彼女もまた、シャル王子とは親しいらしい。
「あ、この子は僕の友達で」
「月渡 旅。よろしく」
リョウと名乗ったその少女は、ぺこりと丁寧な動作で一礼した。顔を上げた時に、ちょうどあたしと目があった。
深い深い青色。新月の夜空の、光がまったくない闇のような。
「旅の名前と明日花ちゃんの名前って、似てるね」
「ほんとだ、出身地が近いのかな。ああ、でも明日花はこの国出身だっけ」
似た名前。近い出身地。
あたしが朝陽の迷子だと先生に教わった時に聞いた。名前をつけてくれたのは先生だけど、あちらの世界風にしたと。
「宵闇の……迷子?」
あたしは、あたしと取り替えられてしまった子供の名前を知っている。『リョウ』というその名を。
「……! それ知ってる人は……」
この国にはいないはずなのに。声にならなかったその言葉を、あたしは確かに聞いた。
それは、あたしたちの間に特別なつながりがあるからわかったことだ。
旅の夜色の瞳があたしを映す。あたしも朝の空色の目でリョウを見つめ返した。
魔力の気配が溶け込んだ瞳。旅は力を持って、あちらの世界へ行ってしまったらしい。そして、何度かその力を使っている。
あちらの世界には魔法がないという。だからあたしのような存在が取り替えられるのだ。
きっと、旅も苦労したのだろう。
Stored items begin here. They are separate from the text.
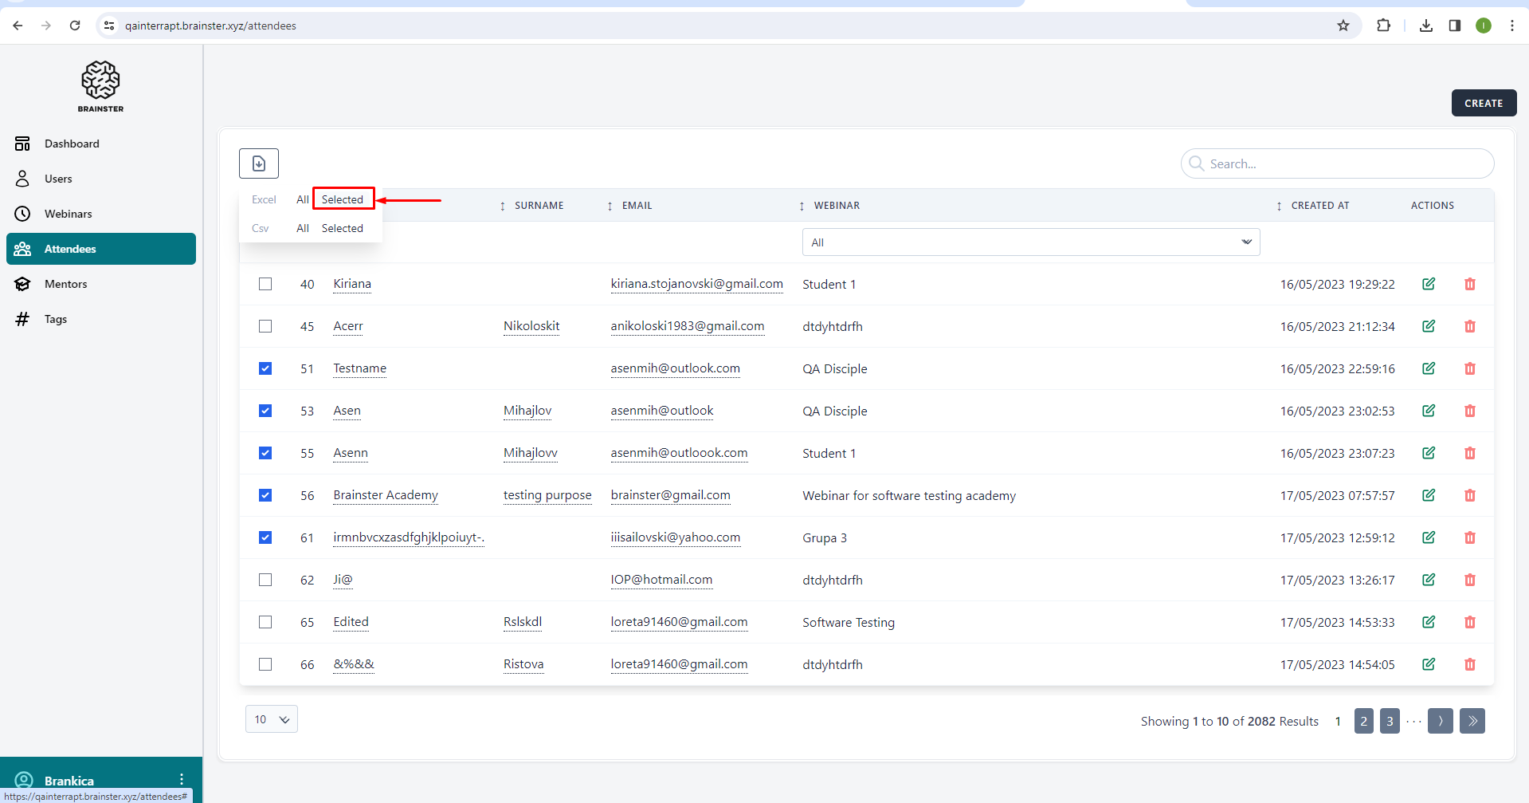This screenshot has width=1529, height=803.
Task: Click trash icon for attendee 66
Action: click(x=1470, y=664)
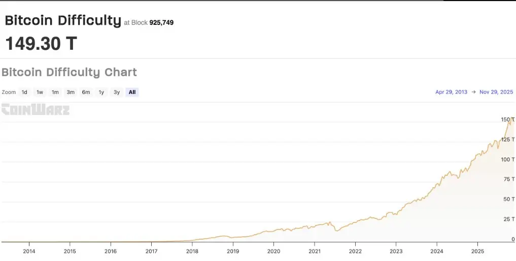516x261 pixels.
Task: Zoom chart to 6m
Action: point(86,92)
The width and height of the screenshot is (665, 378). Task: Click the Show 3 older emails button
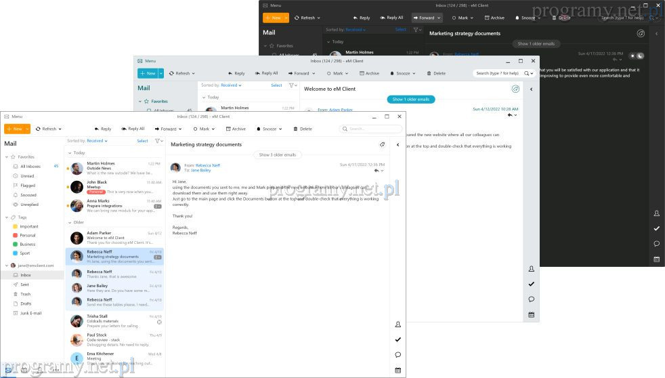[276, 155]
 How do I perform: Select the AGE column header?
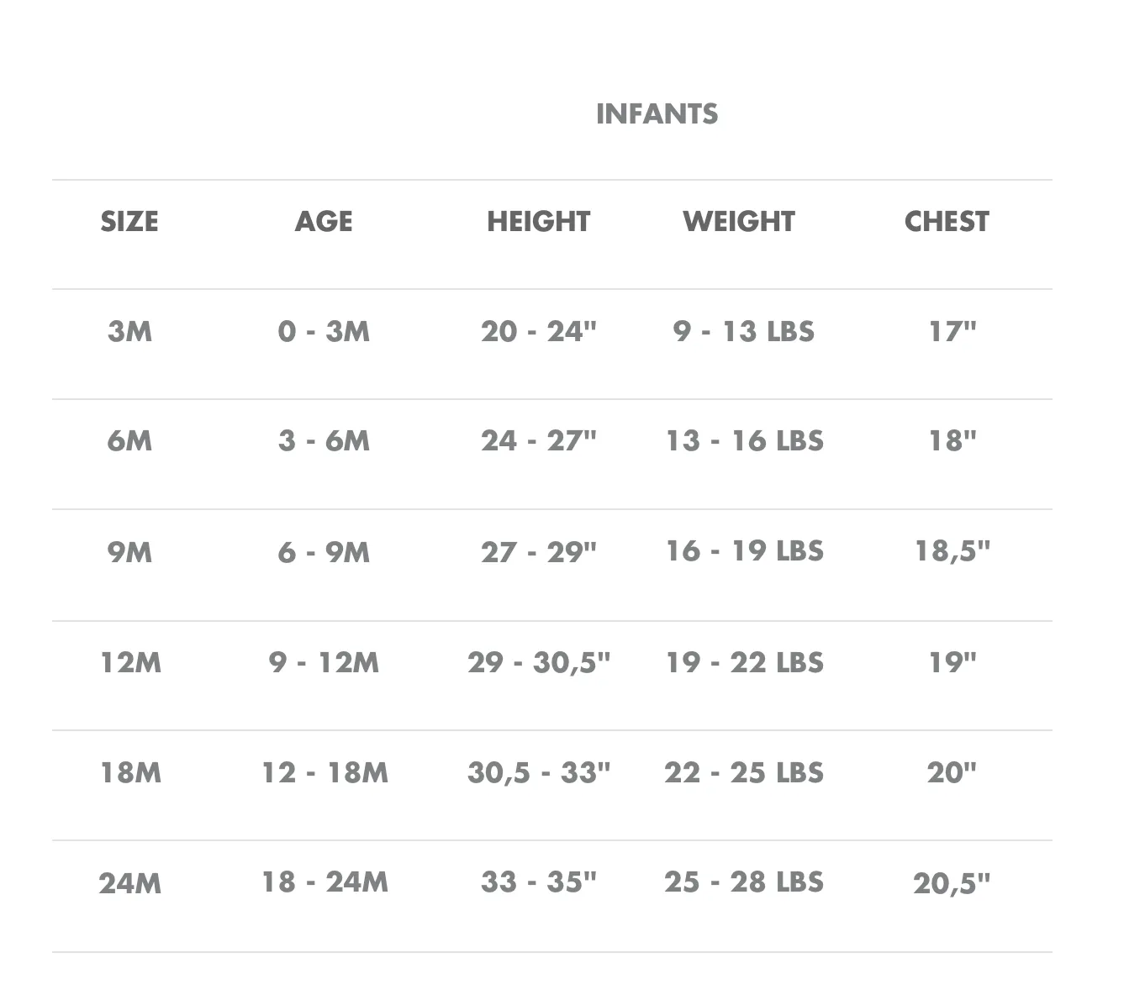(324, 221)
その目が色のせいだけでなく闇に馴染んでいるのは、自分のいた場所を憎んでいるから。
「……何」
「何もしないよ。あたしは、あなたのこと知ってるだけ」
「信用しろって?」
真逆なんだなぁ、あたしたちは。あたしじゃ言わないだろうことを、旅はあっさり口にする。逆だから、取り替えられたのかもね。
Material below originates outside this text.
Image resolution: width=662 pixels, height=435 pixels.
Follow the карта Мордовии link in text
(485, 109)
「うん。リョウならわかるんじゃない? それにあたし、もっとリョウのこと知りたい」
「…………。なら、いい」
旅は、きっと今の方が良いんだ。さっきもあたしを警戒しながら、シャル王子を気にかけてた。ここでなら、居場所をみつけられたのかもしれない。
「旅?」
「明日花、どうかした?」
エースとシャル王子が、それぞれ問いかけてくる。急に二人も黙り込んだから、不思議に思ったのだろう。あたしたちのしていた話は、どうやら聞いていなかったようだ。
「なんでもないよ」
笑顔で、あたしは答える。
今のは、旅がシャル王子には知られたくないことなのだろう。だったらあたしは、黙っているのが正しい。
旅が宵闇の迷子であることと、旅とシャル王子が友達であることに直接の関係はないのだから。
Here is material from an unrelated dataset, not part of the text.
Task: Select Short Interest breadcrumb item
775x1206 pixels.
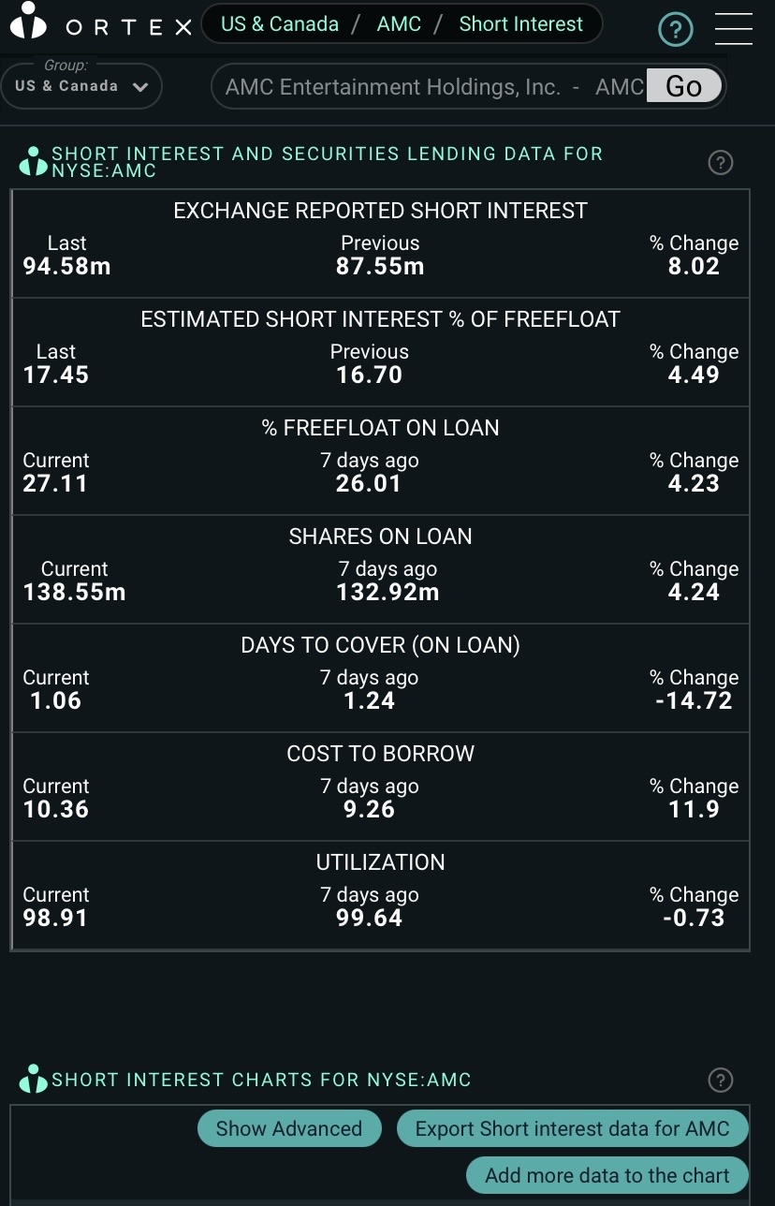Action: pyautogui.click(x=520, y=24)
その後は、四人でも話をした。みんな全然違うのに、何の違和感もなく一緒にここにいる。
光があるところには影があるのと同じように、あたりまえみたいに。
気づけば、オレンジの光が部屋に差し込んでいた。距離から考えて、そろそろ帰る時間だ。
「エース」
「ん、そんな時間かぁ。じゃあシャル、またね」
一歩だけ部屋のドアへと進んだエースは、くるりと振り返った。
「よかったじゃん。いい出会いがあって」
それだけ言うと、今度こそ外へ歩いていった。そんなエースの背に、シャル王子が淡く微笑んで「エースも」と告げた。
あたしもついていかなきゃ。だけど、一つだけ。
「リョウ、会えて良かった! 今度また会いたいかな!」
「……考えておく」
それを聞いて、あたしはにっと笑ってみせてから駆け出す。先を行くエースのところへ。
「エース」
「何? 明日花」
来た時よりは、近くを許してくれた。
「帰ろっか」
「うん」
また、隣に戻れる日も近いといいな。